Um antigo funcionário conta que Ayrton inspecionava não só seus próprios carros, mas também a frota de serviço. Quando encontrava algo sujo ou com defeito, chamava o responsável. Não dava bronca. Perguntava o motivo e como podia ajudar a resolver. E então ia atrás do que fosse preciso, em busca da perfeição.
Dentro de seu mundo, Senna escolheu um lugar para chamar ainda mais de seu. Uma casa à beira do lago, não mais de 200 m2, feita para guardar seus brinquedos de gente grande.
No andar de baixo, motos, bugue, quadriciclos e um barco. Um pequeno guindaste foi instalado no teto para poder tirar os jet-skis do suporte e levá-los até a água. Para evitar fios de extensão, tomadas elétricas são enfileiradas na parede em intervalos de 1 metro. Idem para os pontos de ar comprimido, para encaixar mangueiras de engate rápido.

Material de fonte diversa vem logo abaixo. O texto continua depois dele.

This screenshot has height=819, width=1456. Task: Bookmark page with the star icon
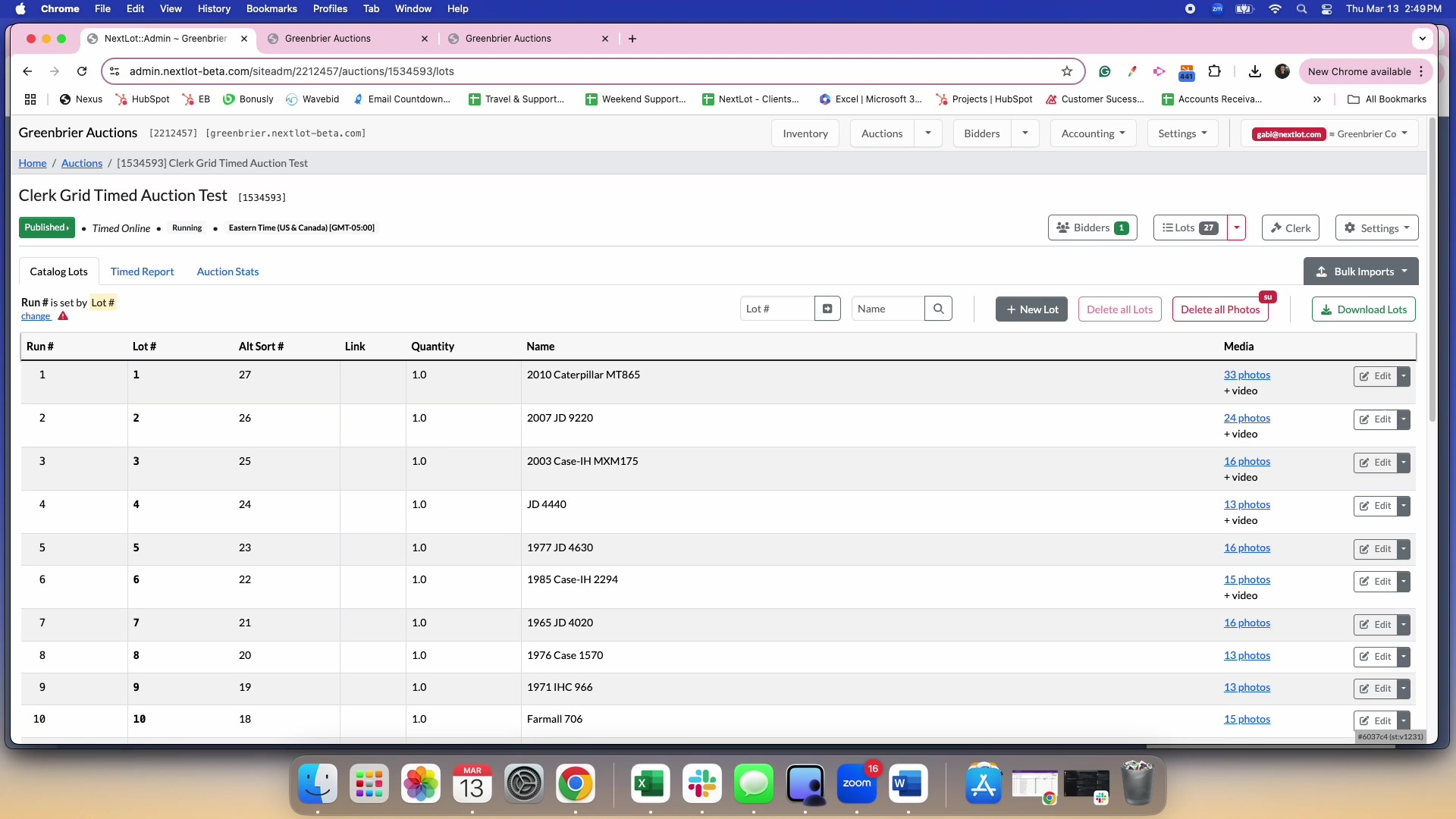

A porta elevadiça de madeira e as escadas, com piso antiderrapante, levam ao segundo andar.
Na parede e em prateleiras, máquinas de terra, mar e ar: sete carros, um hovercraft, um helicóptero, sete aviões e duas lanchas, tudo por controle remoto. “O caça na prateleira acima da janela é um F-18 Hornet. Parece a jato, mas tem hélices dentro”, diz o primo Fábio Machado, companheiro de brincadeira.
“Esse aviãozinho vermelho não tem controle de aceleração. Você liga o motor e joga para a frente, para ele sair do lugar. Controlar é difícil, porque não há como modular a velocidade. O Ayrton usava no mirante de Santana, perto de onde moravam. Quando o combustível acabava, após uns 10 minutos, tinha que controlar o avião planando pelas ruas do bairro, no meio do trânsito, enquanto achava um lugar para descer.”

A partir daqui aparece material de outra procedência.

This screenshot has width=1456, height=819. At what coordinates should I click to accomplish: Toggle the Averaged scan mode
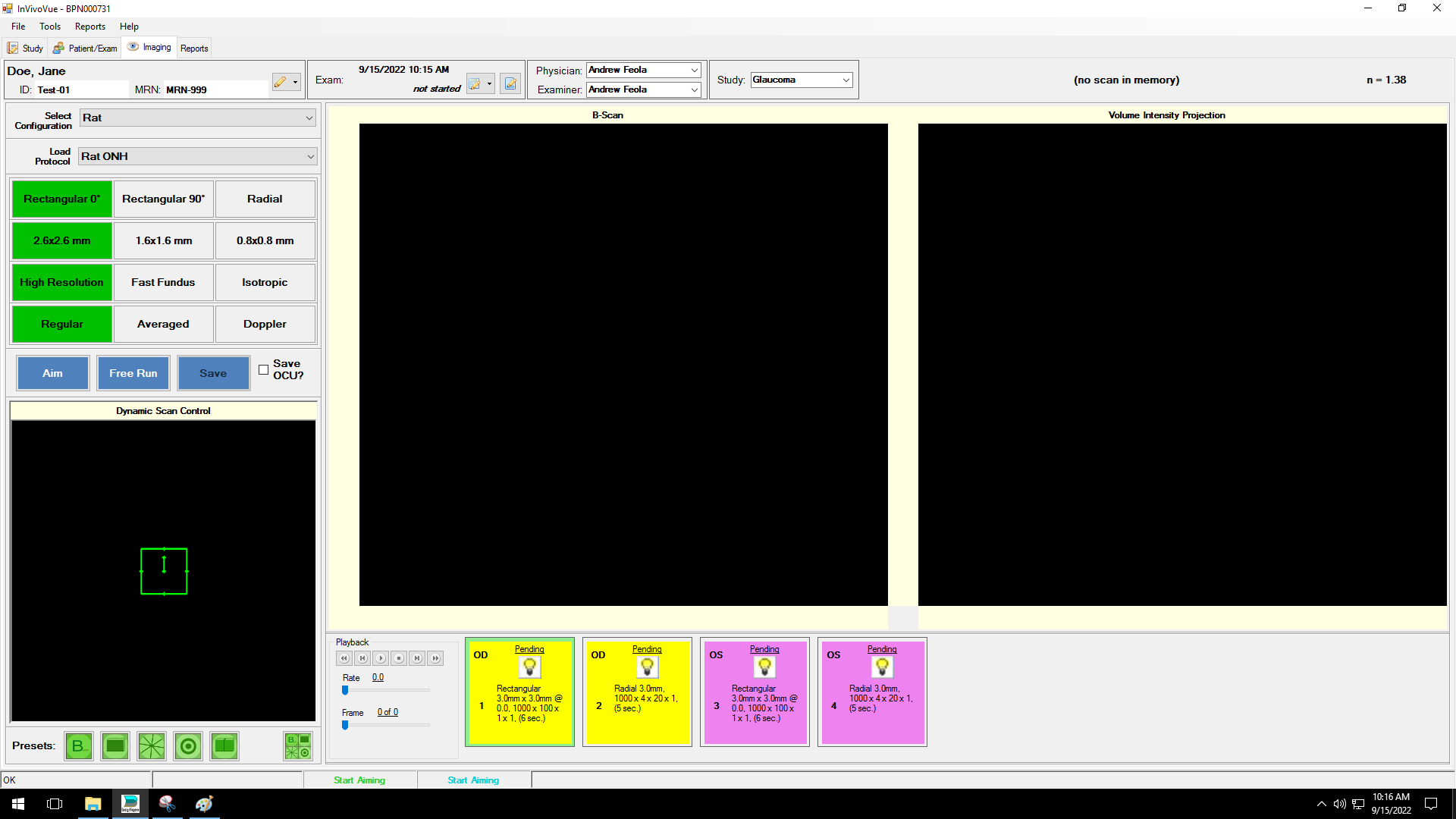pos(163,325)
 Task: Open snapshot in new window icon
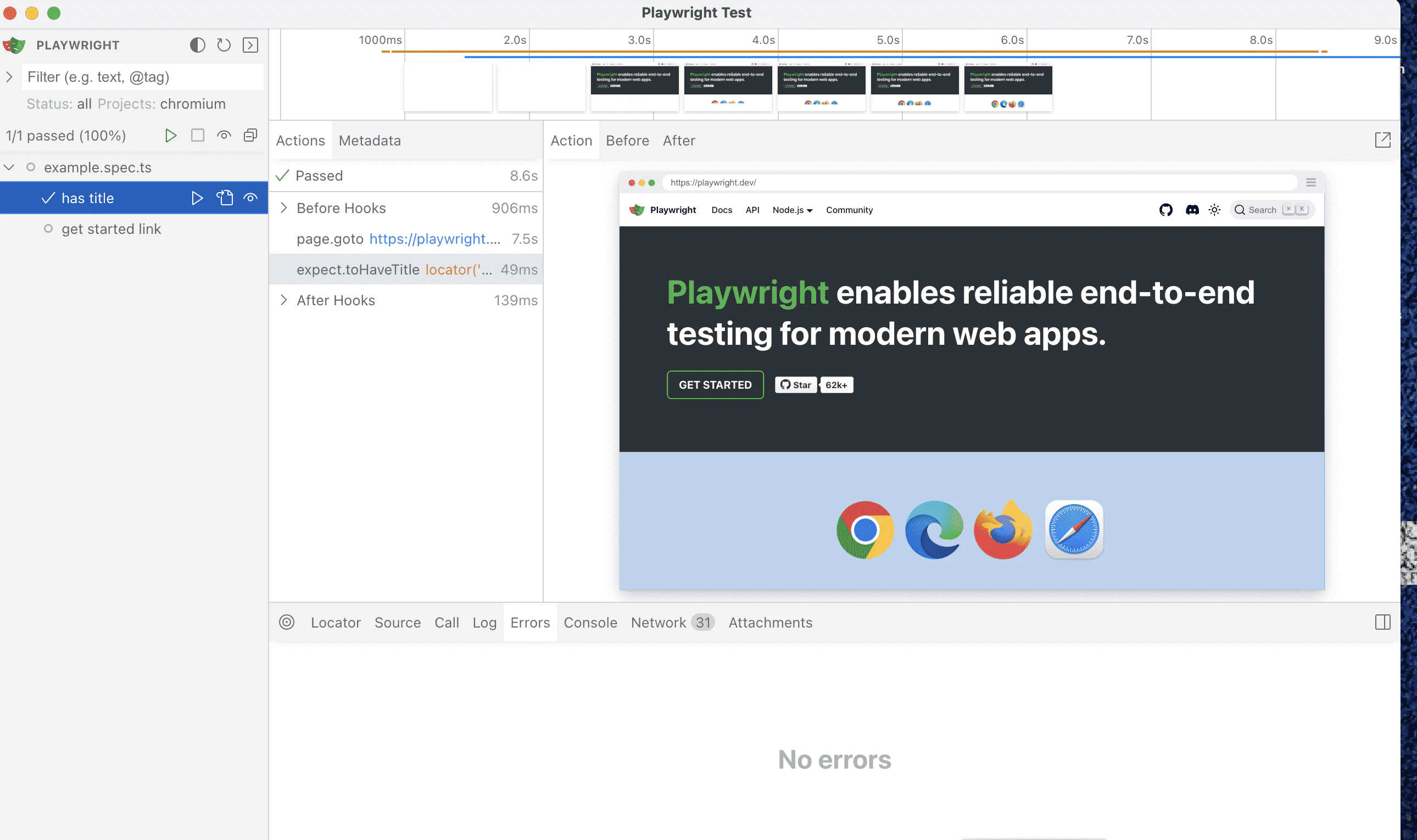[1382, 141]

“O que tem escrito Dash 45 era muito rápido, o Marlboro também, era desses que ele gostava. O verde, cinza, azul e amarelo tem motor de quatro tempos, é um avião mais de força que de velocidade. Foi presente do pessoal da Honda, após o título de 1991.” A miniatura 1:10 do Honda NSX, carro que Ayrton ajudou a desenvolver, foi presente de concessionários da Bélgica: “Honda belgian dealers 25-08-1991”.

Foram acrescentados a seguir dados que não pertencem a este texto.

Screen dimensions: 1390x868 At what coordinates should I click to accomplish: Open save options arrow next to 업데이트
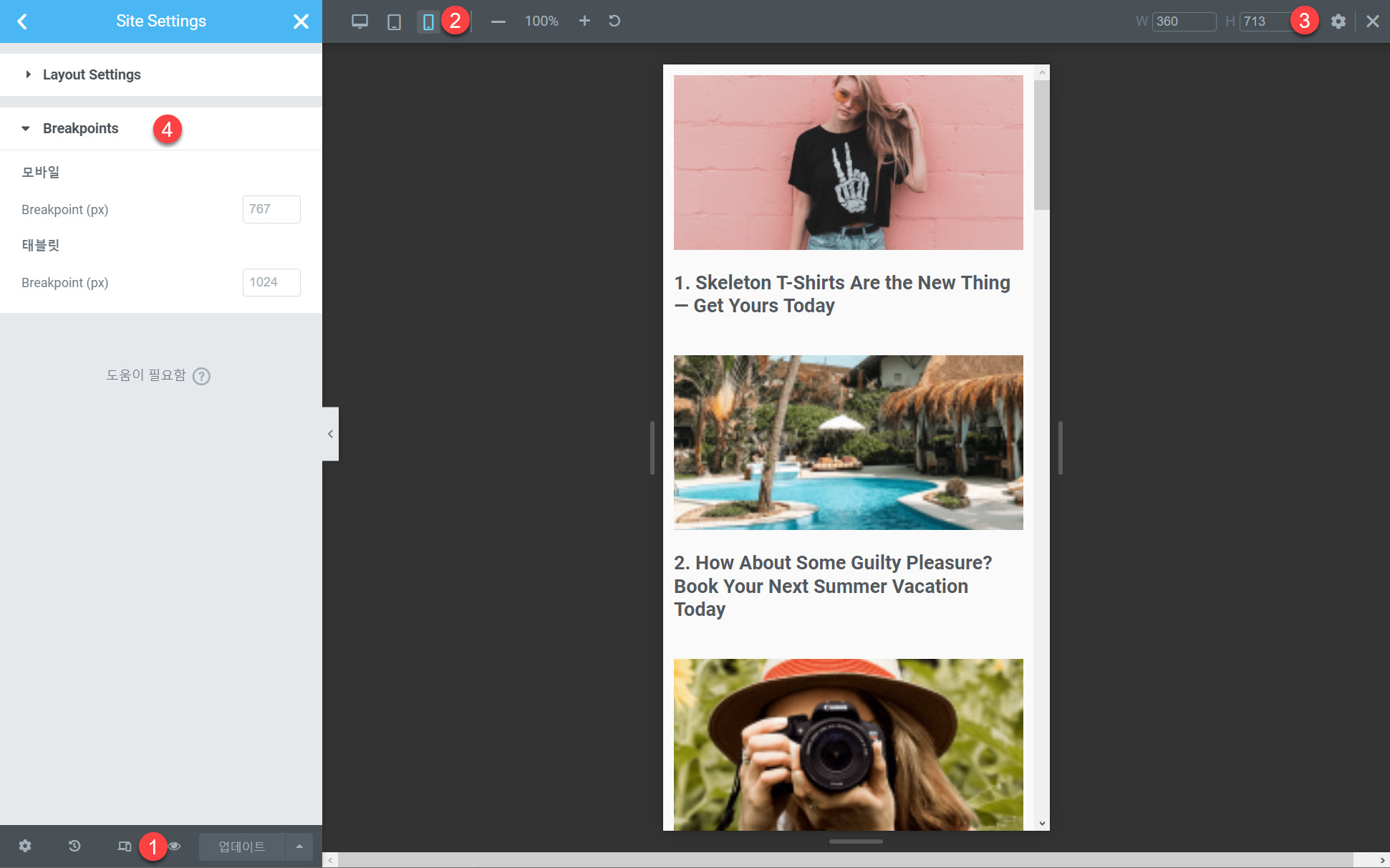(x=299, y=846)
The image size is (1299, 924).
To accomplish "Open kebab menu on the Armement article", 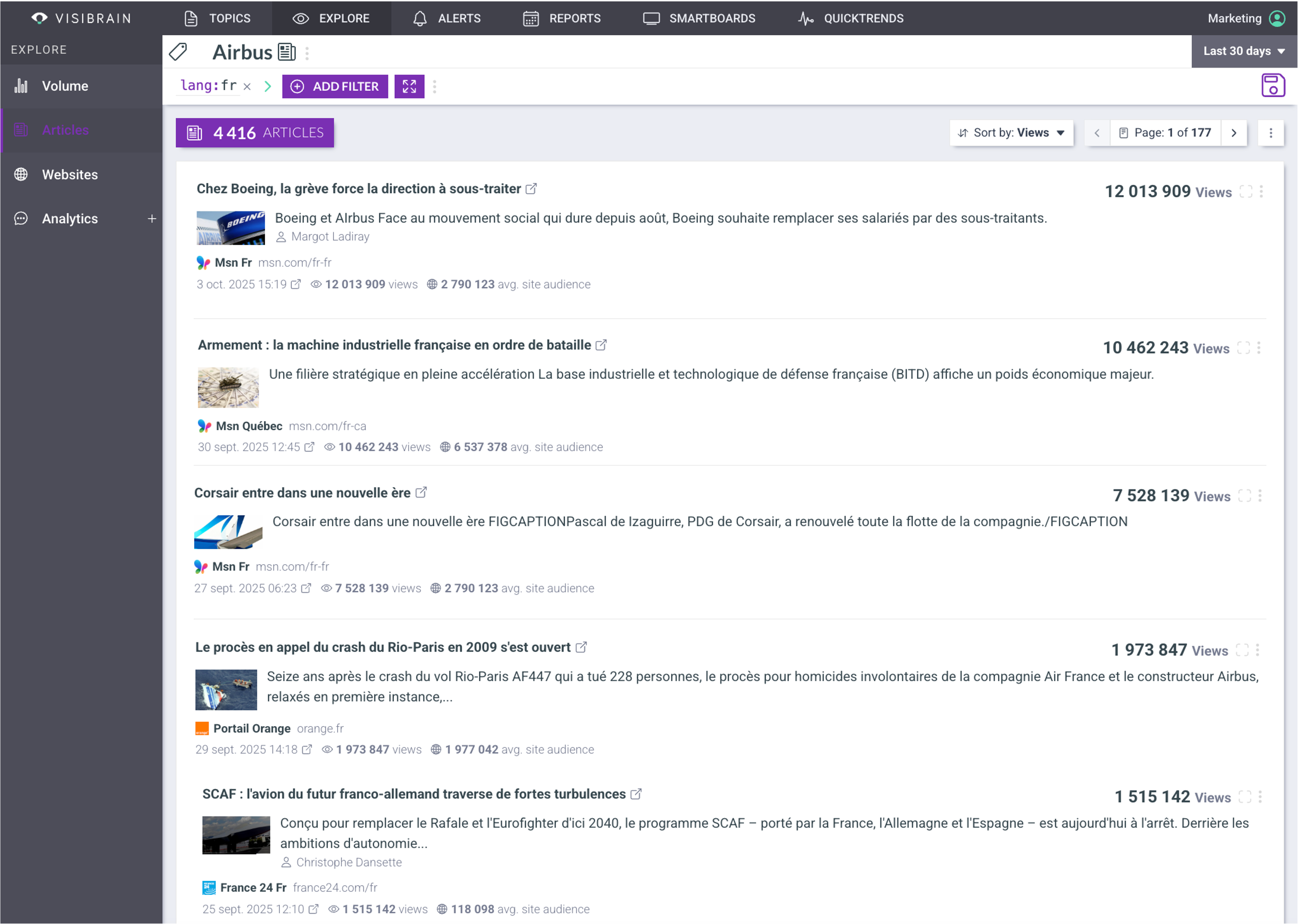I will 1260,347.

Isso é um ponto importante na pequena frota. A maior parte das miniaturas não foi comprada, algo que qualquer rico como ele seria capaz de fazer. Foi ganha. Alguém se dedicou a procurar, escolher e presentear, com dedicatória. “O Ayrton gostava de colecionar esse tipo de coisa”, diz Fábio. “A Renault tirou o turbocompressor do carro que o levou à primeira vitória, pela Lotus, prendeu num pedestal e deu de presente. Ele gostava mais disso que dos troféus.”
Dentro de dois baús, caixas de sapato dos anos 80 guardam as peças de reposição. Trens de pouso, rodas e motores ainda fechados na embalagem, tudo identificado pela caligrafia algo tortuosa de Ayrton. No meio da ordem, o bico de um aeromodelo estraçalhado. “Foi esse o avião que ele quebrou quando derrubou o meu”, diz Fábio. “Ficou guardado.”
Enquanto jet-skis e motos do primeiro andar continuaram em uso, o segundo andar foi congelado. O tempo ficou suspenso, parado em 1º de maio de 1994. Sob a bancada usada para montar e desmontar as miniaturas, garrafas de combustível e óleo continuam lado a lado, com lacre de fábrica – embora já tenham envelhecido o suficiente para não fazerem mais efeito.
A lata do spray anticorrosão já traz ferrugem além do superficial. Não é possível saber a data de fabricação porque são de uma época em que as embalagens não traziam isso. “Cinco anos depois, eu voltei a entrar aqui”, diz Milton. “A parafusadeira elétrica ainda tinha carga na bateria. Agora parou.”
Durante a tarde de reportagem, a travessa de uma cadeira se quebrou. É uma cadeira dobrável feita com ripas de madeira, comum em salões de festas e botecos. Uma nova custa menos de 40 reais, mas Fábio guardou no carro: “Vou levar para restaurar em São Paulo.”
Parados há 16 anos, os objetos da sala começam a envelhecer. Quanto vão durar? Manter tudo arrumado, como se Ayrton estivesse prestes a chegar de viagem novamente, ajuda a preservar a memória.
Ao mesmo tempo, a vida longa daqueles brinquedos nascidos para durar pouco reforça o absurdo do que aconteceu naquele dia de maio de 1994. “É tão estranho”, diz Fábio. “Às vezes as pessoas vão tão de repente… Como as coisas duram, né?”